Cuando nos manchamos con la dura extravagancia de los hechos, las ideas pierden fuelle. No ignoro que en el planteamiento anterior hay una pequeña trampa: la legislación no tiene nada que ver con el perdón. Yo puedo no perdonar jamás al asesino de mi hijo, y sin embargo, creer que las cárceles deben cumplir una función social (no solo expiatoria). La legislación es una cuestión común, el perdón una cuestión íntima. Aquí es a donde quería llegar; equivocamos la experiencia propia cuando se trata de la experiencia colectiva. No se trata del asesino de tu hijo, se trata de todos los asesinos que antes mataron a los hijos de otros hombres.

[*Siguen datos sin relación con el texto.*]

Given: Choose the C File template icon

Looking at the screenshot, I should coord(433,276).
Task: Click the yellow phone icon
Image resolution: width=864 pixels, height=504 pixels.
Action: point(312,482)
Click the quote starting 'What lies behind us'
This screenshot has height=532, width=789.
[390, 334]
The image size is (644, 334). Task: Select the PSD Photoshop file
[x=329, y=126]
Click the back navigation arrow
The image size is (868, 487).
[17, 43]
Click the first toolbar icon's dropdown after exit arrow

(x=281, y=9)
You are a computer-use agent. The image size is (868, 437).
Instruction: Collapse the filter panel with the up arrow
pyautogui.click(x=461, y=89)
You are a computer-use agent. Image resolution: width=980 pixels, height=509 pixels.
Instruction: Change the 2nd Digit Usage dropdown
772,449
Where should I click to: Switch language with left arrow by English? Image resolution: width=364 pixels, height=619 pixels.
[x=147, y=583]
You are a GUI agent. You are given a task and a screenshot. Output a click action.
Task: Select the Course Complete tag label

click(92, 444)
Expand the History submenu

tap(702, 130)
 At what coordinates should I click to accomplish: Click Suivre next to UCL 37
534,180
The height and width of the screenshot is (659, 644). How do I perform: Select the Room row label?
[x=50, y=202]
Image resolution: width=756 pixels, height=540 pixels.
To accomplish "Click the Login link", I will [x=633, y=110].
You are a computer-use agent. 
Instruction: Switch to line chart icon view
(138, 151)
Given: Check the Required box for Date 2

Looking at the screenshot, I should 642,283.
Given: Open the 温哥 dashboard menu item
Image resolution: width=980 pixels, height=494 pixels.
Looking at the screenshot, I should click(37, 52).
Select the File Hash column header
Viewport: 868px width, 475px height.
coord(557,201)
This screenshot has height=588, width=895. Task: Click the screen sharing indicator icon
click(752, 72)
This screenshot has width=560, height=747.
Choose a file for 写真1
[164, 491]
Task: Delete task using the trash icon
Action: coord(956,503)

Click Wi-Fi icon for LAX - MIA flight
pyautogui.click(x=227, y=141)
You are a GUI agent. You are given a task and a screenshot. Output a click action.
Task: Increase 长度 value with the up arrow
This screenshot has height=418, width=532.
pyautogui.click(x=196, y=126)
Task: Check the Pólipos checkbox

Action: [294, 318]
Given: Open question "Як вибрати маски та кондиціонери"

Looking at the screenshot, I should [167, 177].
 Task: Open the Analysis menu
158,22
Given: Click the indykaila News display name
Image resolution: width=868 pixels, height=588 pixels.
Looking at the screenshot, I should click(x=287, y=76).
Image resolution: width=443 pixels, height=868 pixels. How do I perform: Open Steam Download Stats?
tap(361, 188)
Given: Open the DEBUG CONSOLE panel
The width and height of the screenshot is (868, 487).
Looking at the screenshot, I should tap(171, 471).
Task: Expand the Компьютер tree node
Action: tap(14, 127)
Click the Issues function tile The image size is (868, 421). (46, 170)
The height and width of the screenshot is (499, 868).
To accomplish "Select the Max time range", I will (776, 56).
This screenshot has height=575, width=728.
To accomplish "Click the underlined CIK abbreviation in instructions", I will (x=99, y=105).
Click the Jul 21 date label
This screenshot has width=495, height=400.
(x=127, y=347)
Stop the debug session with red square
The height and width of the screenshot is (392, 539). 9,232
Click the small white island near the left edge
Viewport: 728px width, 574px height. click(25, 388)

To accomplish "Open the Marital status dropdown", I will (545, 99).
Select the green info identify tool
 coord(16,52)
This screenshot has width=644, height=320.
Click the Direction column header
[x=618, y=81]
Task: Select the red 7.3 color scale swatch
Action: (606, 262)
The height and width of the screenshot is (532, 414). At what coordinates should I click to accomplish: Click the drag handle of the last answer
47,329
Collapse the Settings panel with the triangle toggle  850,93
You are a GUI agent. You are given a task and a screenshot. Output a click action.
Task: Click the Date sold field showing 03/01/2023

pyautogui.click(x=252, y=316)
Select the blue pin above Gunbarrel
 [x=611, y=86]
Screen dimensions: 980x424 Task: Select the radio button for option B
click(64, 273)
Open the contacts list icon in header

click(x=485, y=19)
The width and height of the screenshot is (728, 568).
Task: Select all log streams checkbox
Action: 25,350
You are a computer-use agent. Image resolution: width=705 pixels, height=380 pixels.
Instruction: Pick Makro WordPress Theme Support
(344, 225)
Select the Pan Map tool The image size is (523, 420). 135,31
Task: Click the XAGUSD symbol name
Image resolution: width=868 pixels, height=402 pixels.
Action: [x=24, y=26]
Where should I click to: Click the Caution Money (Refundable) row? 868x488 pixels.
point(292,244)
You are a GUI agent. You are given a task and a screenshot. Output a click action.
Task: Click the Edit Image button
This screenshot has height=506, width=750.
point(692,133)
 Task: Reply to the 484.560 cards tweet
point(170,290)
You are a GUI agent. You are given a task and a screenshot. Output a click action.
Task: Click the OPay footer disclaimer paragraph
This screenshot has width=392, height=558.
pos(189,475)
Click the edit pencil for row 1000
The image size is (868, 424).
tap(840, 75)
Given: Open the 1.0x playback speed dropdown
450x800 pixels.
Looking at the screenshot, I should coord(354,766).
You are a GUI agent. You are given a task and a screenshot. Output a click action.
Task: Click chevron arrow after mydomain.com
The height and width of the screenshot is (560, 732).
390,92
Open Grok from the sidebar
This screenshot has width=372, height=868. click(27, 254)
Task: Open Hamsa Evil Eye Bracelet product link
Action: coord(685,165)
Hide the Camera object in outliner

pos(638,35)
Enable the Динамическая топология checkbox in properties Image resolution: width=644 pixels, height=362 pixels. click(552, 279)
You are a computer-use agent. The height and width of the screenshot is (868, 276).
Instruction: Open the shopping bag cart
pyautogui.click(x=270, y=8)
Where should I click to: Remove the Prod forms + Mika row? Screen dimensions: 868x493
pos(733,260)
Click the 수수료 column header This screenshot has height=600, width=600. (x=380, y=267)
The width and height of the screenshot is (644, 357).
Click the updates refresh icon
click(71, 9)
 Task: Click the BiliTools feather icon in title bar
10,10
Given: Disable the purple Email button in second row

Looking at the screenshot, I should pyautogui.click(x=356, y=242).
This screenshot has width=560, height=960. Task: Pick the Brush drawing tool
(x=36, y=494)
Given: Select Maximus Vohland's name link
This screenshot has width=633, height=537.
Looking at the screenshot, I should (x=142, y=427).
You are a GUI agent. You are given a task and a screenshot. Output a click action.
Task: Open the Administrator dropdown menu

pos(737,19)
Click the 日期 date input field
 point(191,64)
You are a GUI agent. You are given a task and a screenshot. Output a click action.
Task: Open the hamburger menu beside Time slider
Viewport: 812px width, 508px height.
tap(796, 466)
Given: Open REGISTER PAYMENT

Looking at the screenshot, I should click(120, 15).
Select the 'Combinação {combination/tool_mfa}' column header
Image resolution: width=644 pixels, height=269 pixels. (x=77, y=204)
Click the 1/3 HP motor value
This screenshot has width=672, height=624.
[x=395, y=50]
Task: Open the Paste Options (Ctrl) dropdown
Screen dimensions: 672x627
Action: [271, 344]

Parece mucho más sencillo ponerse en el lugar de la víctima y asimilar el horror de sufrir una agresión que comprender los mecanismos que la produjeron; siempre empatizamos con la víctima pero nunca con el verdugo, siempre pensamos en el derrumbe que sufriríamos si alguien hiciera daño a nuestra familia pero, ¿y si fuera nuestra familia la que hiciera daño a alguien? ¿Cómo asumir, por ejemplo, que tu propio hijo sea un asesino?
Acostumbramos a decir, mi hijo no haría nunca una cosa así, cuando lo cierto es que no podemos garantizar de ninguna manera que nuestro hijo pierda el juicio y se lie a tiros a la salida del instituto. No estamos a salvo del azar de una bala pero tampoco del azar de apretar el gatillo. Ambos hechos se rigen por el mismo principio de incertidumbre, vivir consiste en gestionar la incertidumbre y asumir, de una vez por todas, que la primera variable de la incertidumbre soy yo. Yo corro el mismo peligro que aquel al que mataron ayer. Mi hijo también. Mi hijo puede ser víctima o verdugo. En la ecuación de la vida cualquier alteración en las variables provoca resultados drásticamente diferentes.
Elegimos siempre el rol de víctima porque el de verdugo resulta inasumible, también porque nuestra cultura ensalza al mártir por encima de cualquier otro arquetipo. Quizá deberíamos ponernos en el lugar del verdugo para atajar el problema de la víctima. Quizá dándole la vuelta a la ecuación obtengamos la respuesta definitiva.